次の街へは三日程かかるため、小休憩を挟みながら馬車はゆっくりと進む。王都から伸びる道は途中でいくつも枝分かれするが、そのどれもしっかりと舗装され、馬車はあまり揺れずに快適な旅となっていた。
老夫婦は口数は少ないものの、楽しそうに話すジン達の声に耳を傾け、そして時折互いに体に気を使いながらも楽しそうに笑っている。ジンの隣にいた少年とその両親も、少女と母親とすっかり打ち解けあい話題には事欠かなかった。暫くすると、少年が頬を赤く染めながら、じっと少女を見つめる時間が増えてきた。ここでも一つの面白そうな物語が生まれそうだな。そんな予感がし、ジンは一人でくつくつと笑いそんな少年を見守ることにした。
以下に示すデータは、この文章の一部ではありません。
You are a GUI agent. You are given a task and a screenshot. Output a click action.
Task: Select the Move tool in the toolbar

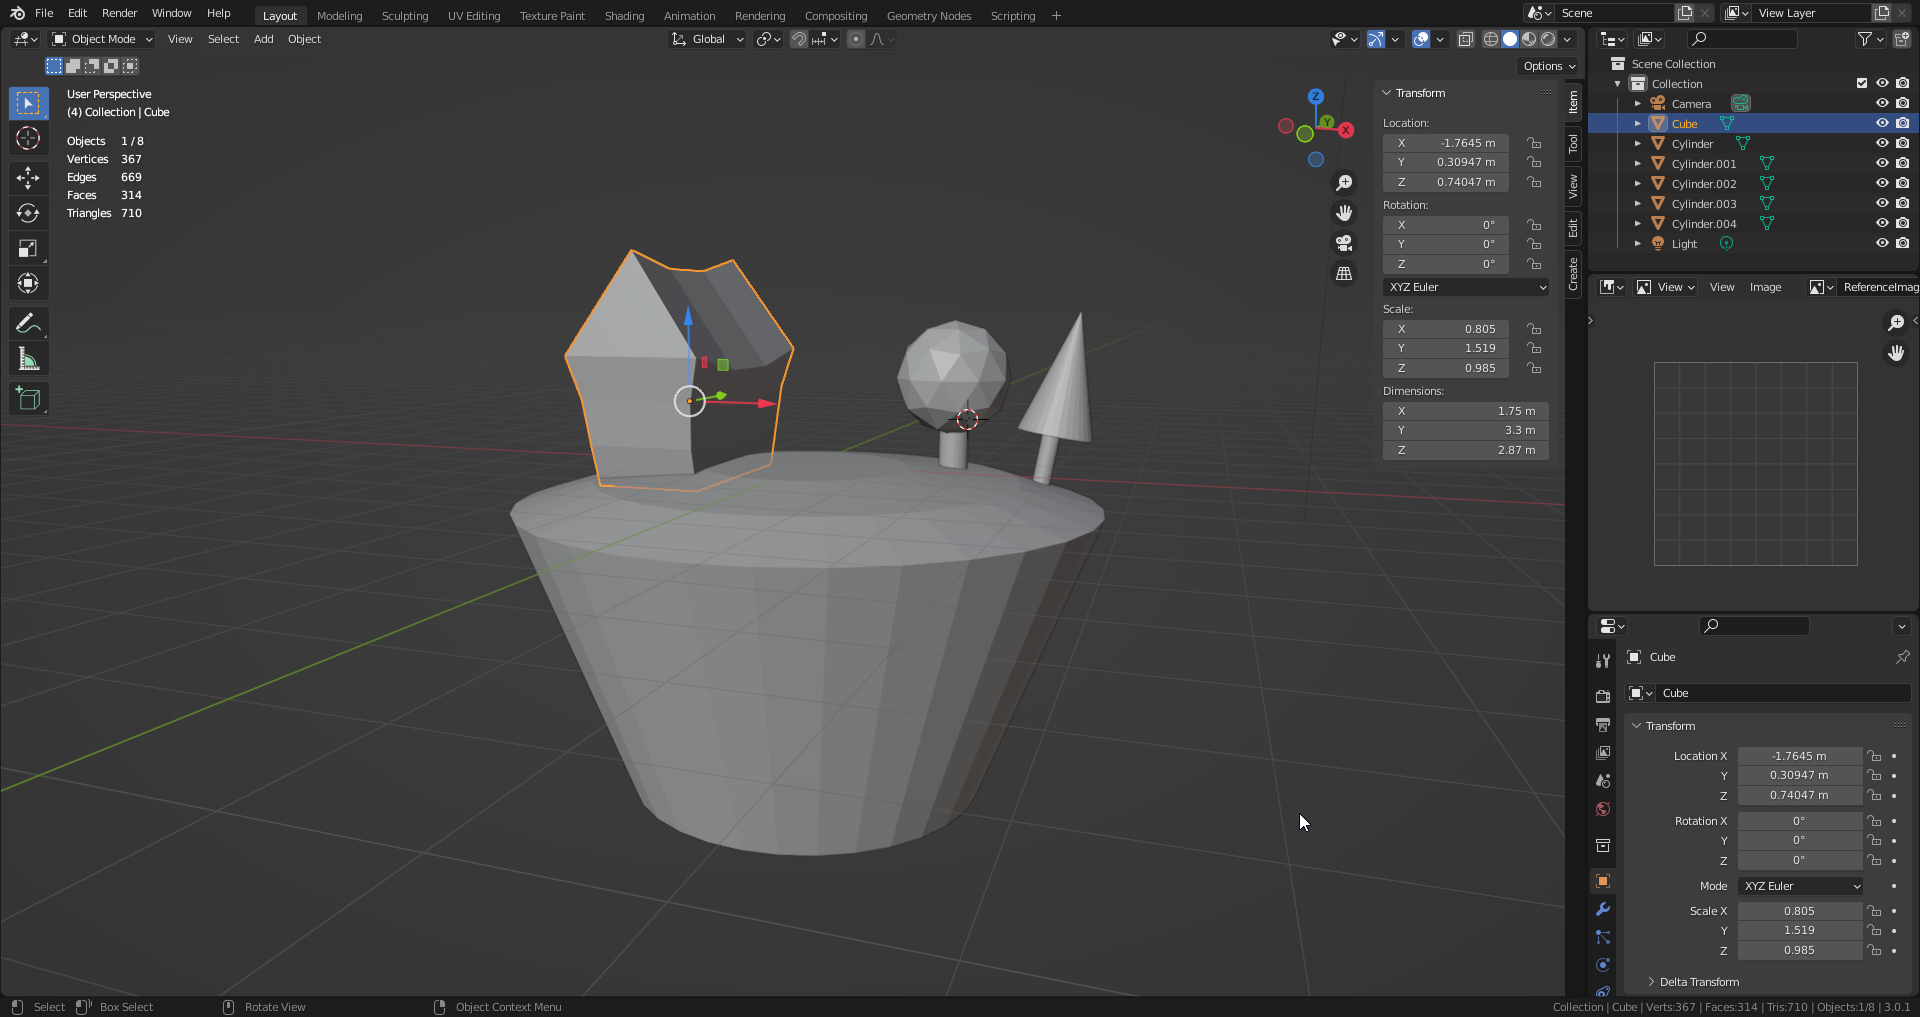28,178
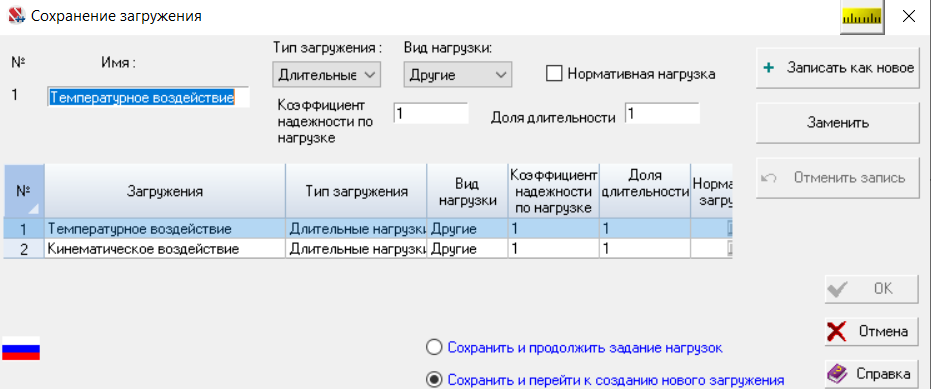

日が暮れるタイミングに合わせ、馬車は道脇にある広場で停車する。街から街へと向かう道には、野宿が出来るようこうしたちょっとした広場が設置されている。タブスは皆に野宿の事を伝え、手慣れた様子で皆の料理を作り始めた。少し値の張るキャラバンだけあって、食事もサービスしてくれるらしい。皆はタブスの料理に舌を打ち、早めの就寝となる。冒険者達が交代で辺りを警戒し、女子供は荷台で、男は地面に布を敷き休む。ジンも長年の習慣から一応辺りを警戒しながら休むが、その日は特に何事もなく朝を迎える事が出来た。
何もない道中だが、初日に皆と打ち解ける事が出来たため、様々な話で盛り上がり飽きることのない旅となる。因みにジンはしがない冒険者で仕事一筋で生き、そして引退して道楽で旅をしているジジィという説明をしていた。皆はそれを疑うことなく話が進む。ジンは心の中で、このキャラバンを教えてくれたギルドに感謝をし、その道中を楽しんだ。